Go to the line below that contains "Viewport: 1568px width, 575px height.". From there to the end of the records, reproduce each line exactly, except the pictures.

Stored items

[Start of Attachment]

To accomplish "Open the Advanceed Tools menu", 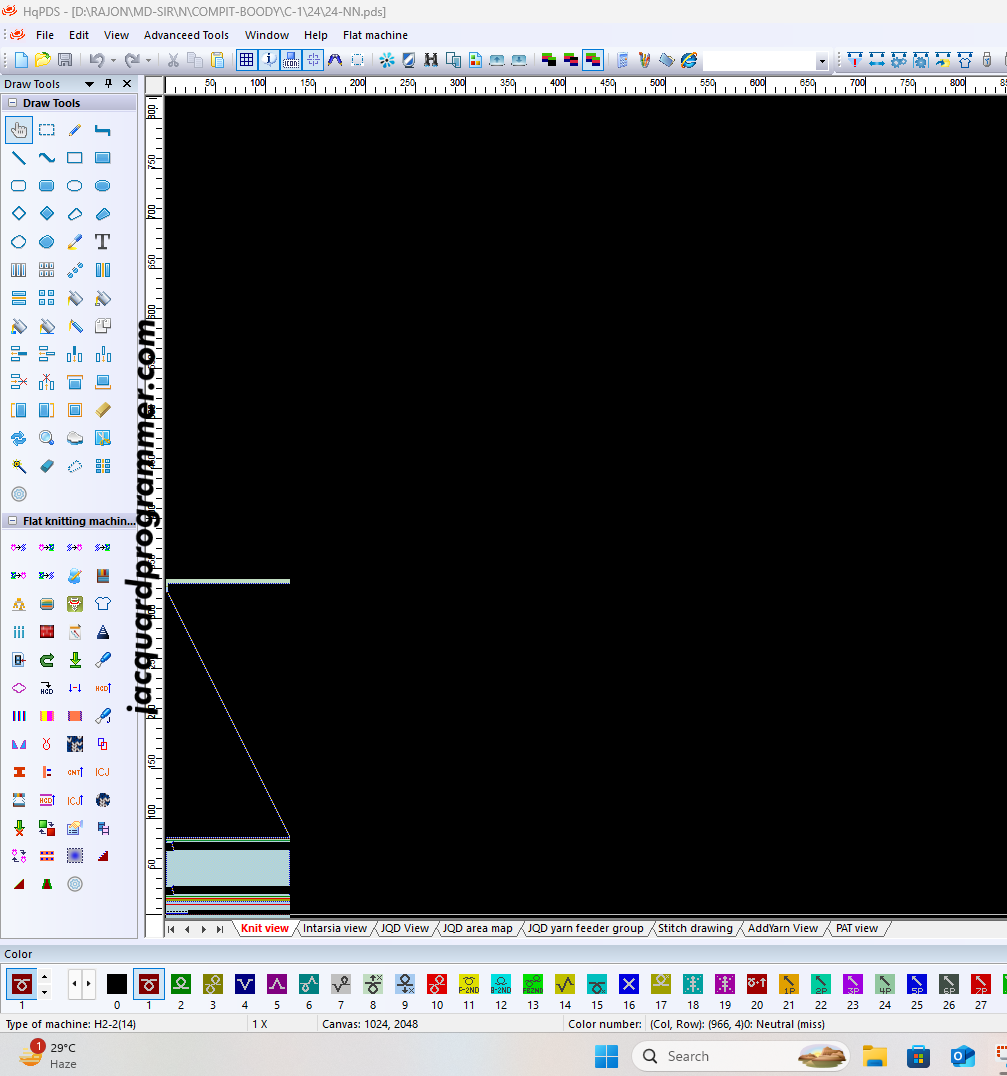I will click(x=186, y=35).
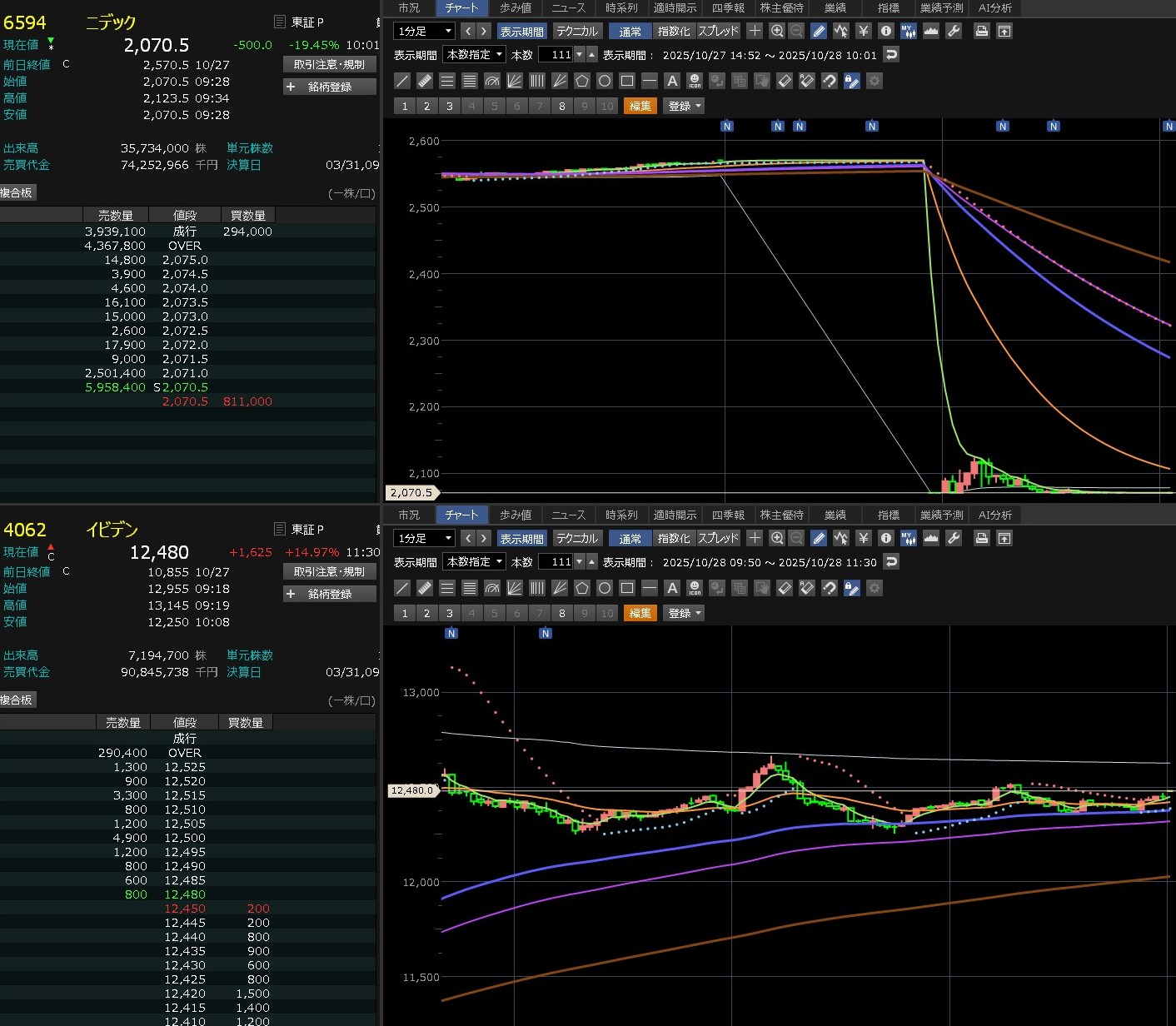Click orange 編集 button in イビデン chart

click(x=640, y=613)
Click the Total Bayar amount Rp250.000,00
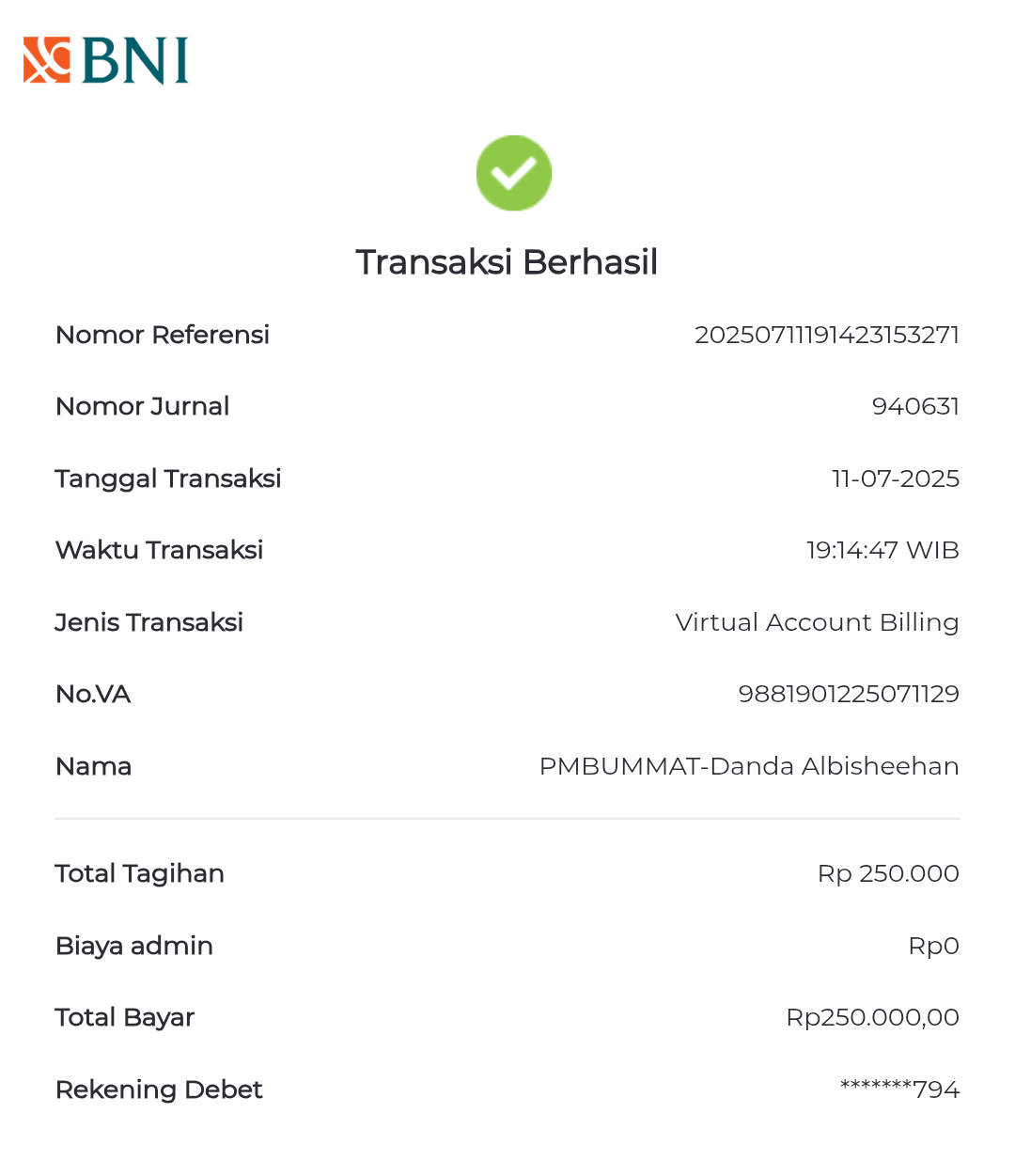Screen dimensions: 1015x1176 pyautogui.click(x=872, y=1017)
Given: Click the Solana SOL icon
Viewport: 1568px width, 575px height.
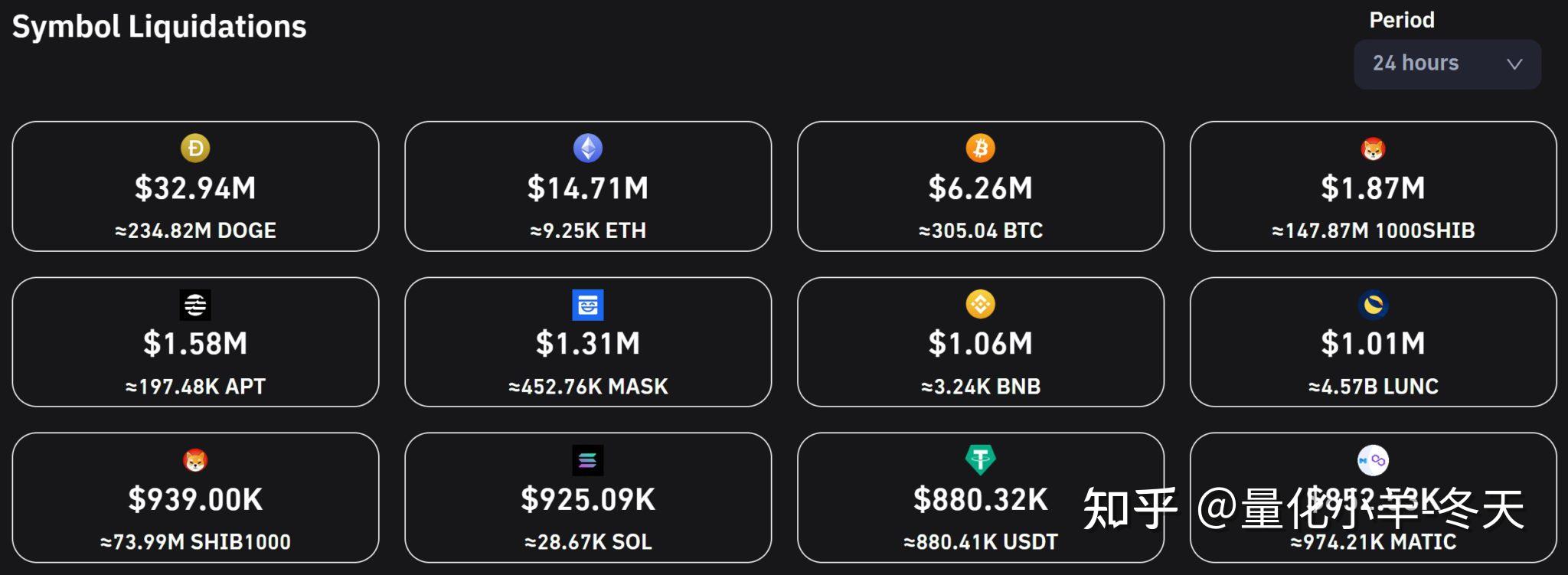Looking at the screenshot, I should pyautogui.click(x=588, y=460).
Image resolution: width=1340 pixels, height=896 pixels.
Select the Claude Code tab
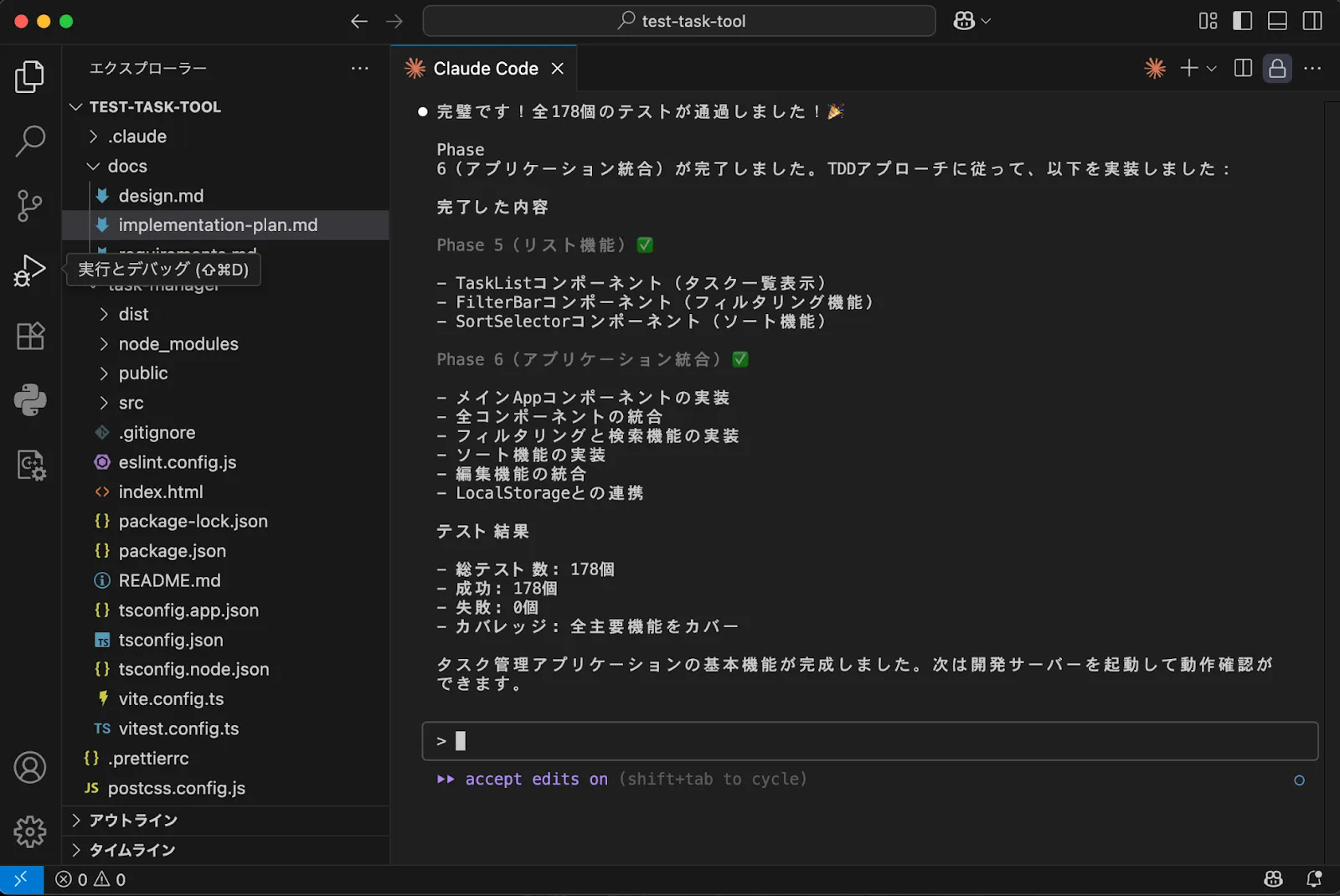pos(485,69)
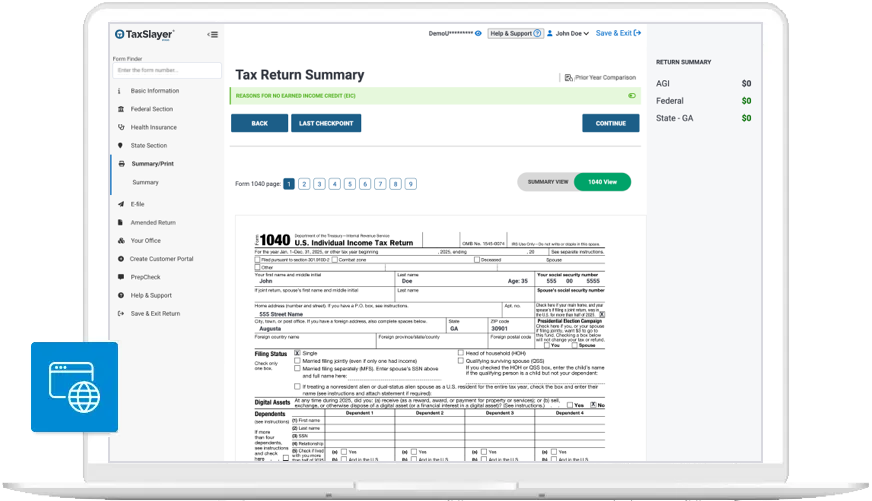
Task: Go to Form 1040 page 3
Action: (319, 184)
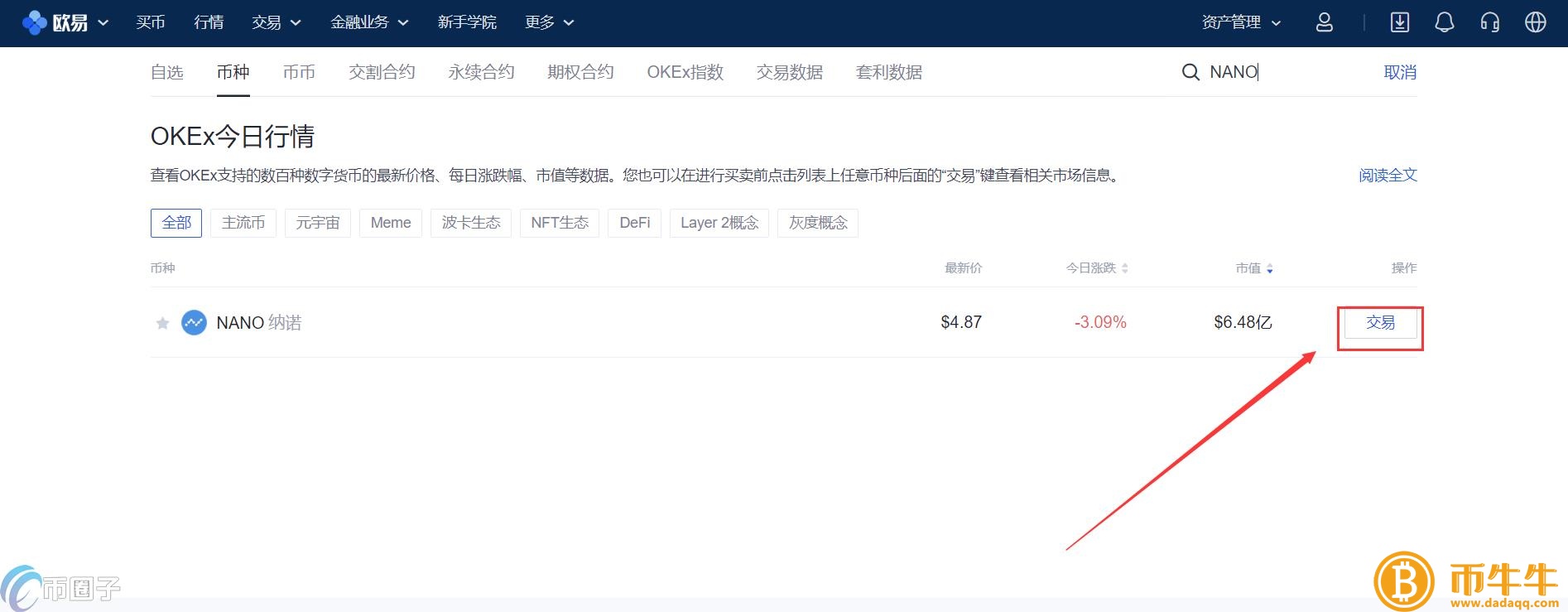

[End of Attachment]

Solution to this exercise =>
Viewport: 1568px width, 575px height.
Looking at the screenshot, I should pyautogui.click(x=588, y=460).
Image resolution: width=1340 pixels, height=896 pixels.
Select the Claude Code tab
pos(485,69)
Task: Go to Form 1040 page 3
Action: (319, 184)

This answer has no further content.